Записи о координатах целей:
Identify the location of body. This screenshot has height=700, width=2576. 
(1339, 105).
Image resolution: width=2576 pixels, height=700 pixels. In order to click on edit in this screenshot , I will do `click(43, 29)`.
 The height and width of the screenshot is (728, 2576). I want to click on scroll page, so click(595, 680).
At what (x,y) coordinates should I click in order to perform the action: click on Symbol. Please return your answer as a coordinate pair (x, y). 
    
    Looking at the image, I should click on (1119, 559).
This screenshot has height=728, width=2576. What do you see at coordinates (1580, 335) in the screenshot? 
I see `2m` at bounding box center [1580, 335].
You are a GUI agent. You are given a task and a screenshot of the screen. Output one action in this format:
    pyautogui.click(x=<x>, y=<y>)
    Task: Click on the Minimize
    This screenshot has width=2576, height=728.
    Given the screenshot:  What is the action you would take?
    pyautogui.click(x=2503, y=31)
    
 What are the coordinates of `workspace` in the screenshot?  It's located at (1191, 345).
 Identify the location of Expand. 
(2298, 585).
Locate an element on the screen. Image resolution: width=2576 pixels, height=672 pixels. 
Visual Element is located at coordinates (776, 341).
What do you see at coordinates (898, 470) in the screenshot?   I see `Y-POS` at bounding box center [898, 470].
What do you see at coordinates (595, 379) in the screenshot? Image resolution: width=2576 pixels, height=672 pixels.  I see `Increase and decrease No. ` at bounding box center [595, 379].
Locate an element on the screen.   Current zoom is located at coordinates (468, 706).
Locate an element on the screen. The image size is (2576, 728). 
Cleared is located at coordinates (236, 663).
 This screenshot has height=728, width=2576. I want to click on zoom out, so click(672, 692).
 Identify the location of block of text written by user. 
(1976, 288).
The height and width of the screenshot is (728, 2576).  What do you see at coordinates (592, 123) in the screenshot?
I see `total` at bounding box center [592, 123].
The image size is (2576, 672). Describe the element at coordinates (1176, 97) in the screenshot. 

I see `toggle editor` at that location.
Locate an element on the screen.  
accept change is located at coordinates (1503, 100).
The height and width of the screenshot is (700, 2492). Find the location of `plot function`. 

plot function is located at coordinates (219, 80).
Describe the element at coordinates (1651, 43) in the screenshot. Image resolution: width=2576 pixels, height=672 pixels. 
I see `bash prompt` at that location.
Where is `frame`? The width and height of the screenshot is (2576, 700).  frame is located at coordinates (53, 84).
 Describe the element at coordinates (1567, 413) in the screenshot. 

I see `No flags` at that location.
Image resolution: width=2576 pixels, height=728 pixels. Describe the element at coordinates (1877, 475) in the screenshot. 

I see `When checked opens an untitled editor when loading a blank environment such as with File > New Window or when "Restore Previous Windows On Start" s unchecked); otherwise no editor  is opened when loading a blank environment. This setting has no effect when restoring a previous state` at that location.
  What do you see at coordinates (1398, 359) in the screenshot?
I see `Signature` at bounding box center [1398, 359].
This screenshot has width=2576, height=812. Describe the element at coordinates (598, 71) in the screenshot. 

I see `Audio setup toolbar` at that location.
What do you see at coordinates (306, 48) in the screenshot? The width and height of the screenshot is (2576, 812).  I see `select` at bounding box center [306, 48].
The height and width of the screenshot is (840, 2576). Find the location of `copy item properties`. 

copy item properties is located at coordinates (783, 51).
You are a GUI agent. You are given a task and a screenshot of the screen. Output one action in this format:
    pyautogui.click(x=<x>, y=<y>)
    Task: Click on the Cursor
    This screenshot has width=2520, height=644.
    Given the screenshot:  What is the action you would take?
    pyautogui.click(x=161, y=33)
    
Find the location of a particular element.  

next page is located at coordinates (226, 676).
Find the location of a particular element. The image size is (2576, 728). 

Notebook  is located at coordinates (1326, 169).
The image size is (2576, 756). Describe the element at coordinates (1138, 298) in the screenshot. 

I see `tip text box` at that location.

ЗАДАНИЕ:
Выведите все строки записей выше как список JSON, где каждой строке соответствует одна строка-элемент списка. Пустые строки не включайте.

РЕШЕНИЕ:
[
  "Identify the location of body. This screenshot has height=700, width=2576. ",
  "(1339, 105).",
  "Image resolution: width=2576 pixels, height=700 pixels. In order to click on edit in this screenshot , I will do `click(43, 29)`.",
  " The height and width of the screenshot is (728, 2576). I want to click on scroll page, so click(595, 680).",
  "At what (x,y) coordinates should I click in order to perform the action: click on Symbol. Please return your answer as a coordinate pair (x, y). ",
  "    Looking at the image, I should click on (1119, 559).",
  "This screenshot has height=728, width=2576. What do you see at coordinates (1580, 335) in the screenshot? ",
  "I see `2m` at bounding box center [1580, 335].",
  "You are a GUI agent. You are given a task and a screenshot of the screen. Output one action in this format:",
  "    pyautogui.click(x=<x>, y=<y>)",
  "    Task: Click on the Minimize",
  "    This screenshot has width=2576, height=728.",
  "    Given the screenshot:  What is the action you would take?",
  "    pyautogui.click(x=2503, y=31)",
  " What are the coordinates of `workspace` in the screenshot?  It's located at (1191, 345).",
  " Identify the location of Expand. ",
  "(2298, 585).",
  "Locate an element on the screen. Image resolution: width=2576 pixels, height=672 pixels. ",
  "Visual Element is located at coordinates (776, 341).",
  "What do you see at coordinates (898, 470) in the screenshot?   I see `Y-POS` at bounding box center [898, 470].",
  "What do you see at coordinates (595, 379) in the screenshot? Image resolution: width=2576 pixels, height=672 pixels.  I see `Increase and decrease No. ` at bounding box center [595, 379].",
  "Locate an element on the screen.   Current zoom is located at coordinates (468, 706).",
  "Locate an element on the screen. The image size is (2576, 728). ",
  "Cleared is located at coordinates (236, 663).",
  " This screenshot has height=728, width=2576. I want to click on zoom out, so click(672, 692).",
  " Identify the location of block of text written by user. ",
  "(1976, 288).",
  "The height and width of the screenshot is (728, 2576).  What do you see at coordinates (592, 123) in the screenshot?",
  "I see `total` at bounding box center [592, 123].",
  "The image size is (2576, 672). Describe the element at coordinates (1176, 97) in the screenshot. ",
  "I see `toggle editor` at that location.",
  "Locate an element on the screen.  ",
  "accept change is located at coordinates (1503, 100).",
  "The height and width of the screenshot is (700, 2492). Find the location of `plot function`. ",
  "plot function is located at coordinates (219, 80).",
  "Describe the element at coordinates (1651, 43) in the screenshot. Image resolution: width=2576 pixels, height=672 pixels. ",
  "I see `bash prompt` at that location.",
  "Where is `frame`? The width and height of the screenshot is (2576, 700).  frame is located at coordinates (53, 84).",
  " Describe the element at coordinates (1567, 413) in the screenshot. ",
  "I see `No flags` at that location.",
  "Image resolution: width=2576 pixels, height=728 pixels. Describe the element at coordinates (1877, 475) in the screenshot. ",
  "I see `When checked opens an untitled editor when loading a blank environment such as with File > New Window or when \"Restore Previous Windows On Start\" s unchecked); otherwise no editor  is opened when loading a blank environment. This setting has no effect when restoring a previous state` at that location.",
  "  What do you see at coordinates (1398, 359) in the screenshot?",
  "I see `Signature` at bounding box center [1398, 359].",
  "This screenshot has width=2576, height=812. Describe the element at coordinates (598, 71) in the screenshot. ",
  "I see `Audio setup toolbar` at that location.",
  "What do you see at coordinates (306, 48) in the screenshot? The width and height of the screenshot is (2576, 812).  I see `select` at bounding box center [306, 48].",
  "The height and width of the screenshot is (840, 2576). Find the location of `copy item properties`. ",
  "copy item properties is located at coordinates (783, 51).",
  "You are a GUI agent. You are given a task and a screenshot of the screen. Output one action in this format:",
  "    pyautogui.click(x=<x>, y=<y>)",
  "    Task: Click on the Cursor",
  "    This screenshot has width=2520, height=644.",
  "    Given the screenshot:  What is the action you would take?",
  "    pyautogui.click(x=161, y=33)",
  "Find the location of a particular element.  ",
  "next page is located at coordinates (226, 676).",
  "Find the location of a particular element. The image size is (2576, 728). ",
  "Notebook  is located at coordinates (1326, 169).",
  "The image size is (2576, 756). Describe the element at coordinates (1138, 298) in the screenshot. ",
  "I see `tip text box` at that location."
]